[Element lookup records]
========

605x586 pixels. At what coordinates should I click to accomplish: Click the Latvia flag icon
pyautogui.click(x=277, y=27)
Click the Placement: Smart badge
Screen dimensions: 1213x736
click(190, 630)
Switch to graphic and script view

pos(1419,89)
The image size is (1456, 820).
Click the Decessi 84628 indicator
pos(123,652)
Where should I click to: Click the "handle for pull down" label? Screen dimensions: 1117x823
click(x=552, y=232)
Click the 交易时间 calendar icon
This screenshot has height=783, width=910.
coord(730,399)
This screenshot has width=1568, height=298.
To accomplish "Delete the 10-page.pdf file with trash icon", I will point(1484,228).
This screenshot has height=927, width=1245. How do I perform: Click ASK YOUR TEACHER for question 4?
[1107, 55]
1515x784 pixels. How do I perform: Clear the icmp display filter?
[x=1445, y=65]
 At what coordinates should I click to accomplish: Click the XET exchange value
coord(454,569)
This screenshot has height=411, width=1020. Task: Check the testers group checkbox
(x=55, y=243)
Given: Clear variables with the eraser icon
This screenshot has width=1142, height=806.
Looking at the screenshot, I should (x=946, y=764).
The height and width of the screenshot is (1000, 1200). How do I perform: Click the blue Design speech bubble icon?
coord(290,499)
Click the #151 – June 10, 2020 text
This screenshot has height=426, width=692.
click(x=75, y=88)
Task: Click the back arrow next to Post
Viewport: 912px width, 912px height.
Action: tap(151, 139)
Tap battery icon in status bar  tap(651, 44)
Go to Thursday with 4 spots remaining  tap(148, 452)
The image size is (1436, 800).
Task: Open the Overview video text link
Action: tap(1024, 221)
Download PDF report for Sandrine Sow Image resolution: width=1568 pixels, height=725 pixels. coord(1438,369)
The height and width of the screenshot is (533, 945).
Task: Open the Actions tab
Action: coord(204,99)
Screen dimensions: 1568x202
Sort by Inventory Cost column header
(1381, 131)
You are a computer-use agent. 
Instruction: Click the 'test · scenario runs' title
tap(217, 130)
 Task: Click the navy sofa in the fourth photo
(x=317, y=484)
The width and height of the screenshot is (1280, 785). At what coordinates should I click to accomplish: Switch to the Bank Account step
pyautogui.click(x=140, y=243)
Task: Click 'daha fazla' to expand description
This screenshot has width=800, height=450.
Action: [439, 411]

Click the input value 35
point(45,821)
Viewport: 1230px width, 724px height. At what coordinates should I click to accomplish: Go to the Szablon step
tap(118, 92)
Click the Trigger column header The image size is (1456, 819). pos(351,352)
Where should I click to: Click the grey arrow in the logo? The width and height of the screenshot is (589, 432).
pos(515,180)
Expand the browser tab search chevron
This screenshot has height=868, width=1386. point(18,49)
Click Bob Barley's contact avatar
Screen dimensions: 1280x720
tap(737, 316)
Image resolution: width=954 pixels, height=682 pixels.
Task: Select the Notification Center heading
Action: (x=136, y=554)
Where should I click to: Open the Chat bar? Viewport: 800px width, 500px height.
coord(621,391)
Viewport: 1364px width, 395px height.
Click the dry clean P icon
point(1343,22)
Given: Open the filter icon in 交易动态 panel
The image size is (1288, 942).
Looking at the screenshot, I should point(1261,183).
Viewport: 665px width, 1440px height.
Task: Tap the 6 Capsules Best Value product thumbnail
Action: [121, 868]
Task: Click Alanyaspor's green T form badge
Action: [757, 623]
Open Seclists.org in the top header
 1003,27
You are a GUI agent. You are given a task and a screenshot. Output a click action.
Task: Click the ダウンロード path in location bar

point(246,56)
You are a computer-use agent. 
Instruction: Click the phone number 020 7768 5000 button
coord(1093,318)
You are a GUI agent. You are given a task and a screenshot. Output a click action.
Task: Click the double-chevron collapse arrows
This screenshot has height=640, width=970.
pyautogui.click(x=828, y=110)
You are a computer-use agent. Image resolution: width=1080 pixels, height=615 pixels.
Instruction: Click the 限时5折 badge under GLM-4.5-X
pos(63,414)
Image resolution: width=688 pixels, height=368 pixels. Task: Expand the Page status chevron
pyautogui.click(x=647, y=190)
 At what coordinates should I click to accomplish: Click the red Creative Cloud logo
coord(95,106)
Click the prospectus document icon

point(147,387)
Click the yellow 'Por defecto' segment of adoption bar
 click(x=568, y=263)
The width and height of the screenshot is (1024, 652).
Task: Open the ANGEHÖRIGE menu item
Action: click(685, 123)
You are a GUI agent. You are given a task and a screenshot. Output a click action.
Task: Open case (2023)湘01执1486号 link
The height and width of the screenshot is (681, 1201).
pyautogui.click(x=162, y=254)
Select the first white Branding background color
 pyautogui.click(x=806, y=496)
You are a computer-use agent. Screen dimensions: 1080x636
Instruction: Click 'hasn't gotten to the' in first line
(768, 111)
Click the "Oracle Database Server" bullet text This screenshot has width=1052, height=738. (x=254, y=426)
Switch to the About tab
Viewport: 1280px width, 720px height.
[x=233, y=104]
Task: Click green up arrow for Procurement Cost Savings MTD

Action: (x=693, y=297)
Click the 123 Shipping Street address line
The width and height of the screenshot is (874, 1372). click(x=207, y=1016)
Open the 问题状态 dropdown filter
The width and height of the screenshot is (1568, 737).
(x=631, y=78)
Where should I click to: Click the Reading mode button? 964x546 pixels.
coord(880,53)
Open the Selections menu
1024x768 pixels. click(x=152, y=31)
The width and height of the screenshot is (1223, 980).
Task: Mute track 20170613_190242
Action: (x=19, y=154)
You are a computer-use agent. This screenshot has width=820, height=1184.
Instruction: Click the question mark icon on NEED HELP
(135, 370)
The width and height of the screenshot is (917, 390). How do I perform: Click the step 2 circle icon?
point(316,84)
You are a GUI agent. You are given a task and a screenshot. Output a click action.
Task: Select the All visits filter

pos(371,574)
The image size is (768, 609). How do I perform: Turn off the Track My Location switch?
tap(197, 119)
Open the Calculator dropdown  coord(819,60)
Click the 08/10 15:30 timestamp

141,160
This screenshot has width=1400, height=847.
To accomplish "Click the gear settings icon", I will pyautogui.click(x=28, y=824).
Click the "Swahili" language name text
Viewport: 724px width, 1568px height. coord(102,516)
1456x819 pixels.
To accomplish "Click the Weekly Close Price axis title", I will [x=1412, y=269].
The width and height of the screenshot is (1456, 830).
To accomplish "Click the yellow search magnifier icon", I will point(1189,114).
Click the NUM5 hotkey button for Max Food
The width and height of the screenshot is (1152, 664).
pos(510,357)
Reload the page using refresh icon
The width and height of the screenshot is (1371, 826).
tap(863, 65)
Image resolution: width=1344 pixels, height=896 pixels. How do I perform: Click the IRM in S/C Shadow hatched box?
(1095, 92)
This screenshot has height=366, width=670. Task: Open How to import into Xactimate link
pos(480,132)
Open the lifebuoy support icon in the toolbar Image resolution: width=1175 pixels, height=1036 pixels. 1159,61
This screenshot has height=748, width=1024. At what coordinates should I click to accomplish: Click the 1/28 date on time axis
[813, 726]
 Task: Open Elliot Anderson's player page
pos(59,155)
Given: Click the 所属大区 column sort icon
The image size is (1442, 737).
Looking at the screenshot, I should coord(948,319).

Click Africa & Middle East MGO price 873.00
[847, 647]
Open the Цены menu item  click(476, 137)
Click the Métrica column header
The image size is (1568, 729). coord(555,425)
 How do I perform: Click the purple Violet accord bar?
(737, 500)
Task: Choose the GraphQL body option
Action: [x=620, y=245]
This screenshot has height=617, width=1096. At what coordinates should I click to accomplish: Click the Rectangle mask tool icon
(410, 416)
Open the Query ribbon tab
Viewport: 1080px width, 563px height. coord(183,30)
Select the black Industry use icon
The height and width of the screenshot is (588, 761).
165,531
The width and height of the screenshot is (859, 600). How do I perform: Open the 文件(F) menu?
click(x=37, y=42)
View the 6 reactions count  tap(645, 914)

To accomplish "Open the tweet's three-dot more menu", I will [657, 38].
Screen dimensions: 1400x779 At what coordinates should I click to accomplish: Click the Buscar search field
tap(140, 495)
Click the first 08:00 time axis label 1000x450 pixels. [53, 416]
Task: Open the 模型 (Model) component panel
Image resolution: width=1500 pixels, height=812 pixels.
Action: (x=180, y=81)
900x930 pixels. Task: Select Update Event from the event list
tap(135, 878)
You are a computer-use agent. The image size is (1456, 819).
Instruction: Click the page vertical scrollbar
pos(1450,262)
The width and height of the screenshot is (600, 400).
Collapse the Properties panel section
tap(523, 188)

========

The task:
Reproduce verbatim the part of the records above that opens with the line containing "The width and height of the screenshot is (859, 600)." and closes with the line containing "Click the first".

The result:
The width and height of the screenshot is (859, 600). How do I perform: Open the 文件(F) menu?
click(x=37, y=42)
View the 6 reactions count  tap(645, 914)

To accomplish "Open the tweet's three-dot more menu", I will [657, 38].
Screen dimensions: 1400x779 At what coordinates should I click to accomplish: Click the Buscar search field
tap(140, 495)
Click the first 08:00 time axis label 1000x450 pixels. [53, 416]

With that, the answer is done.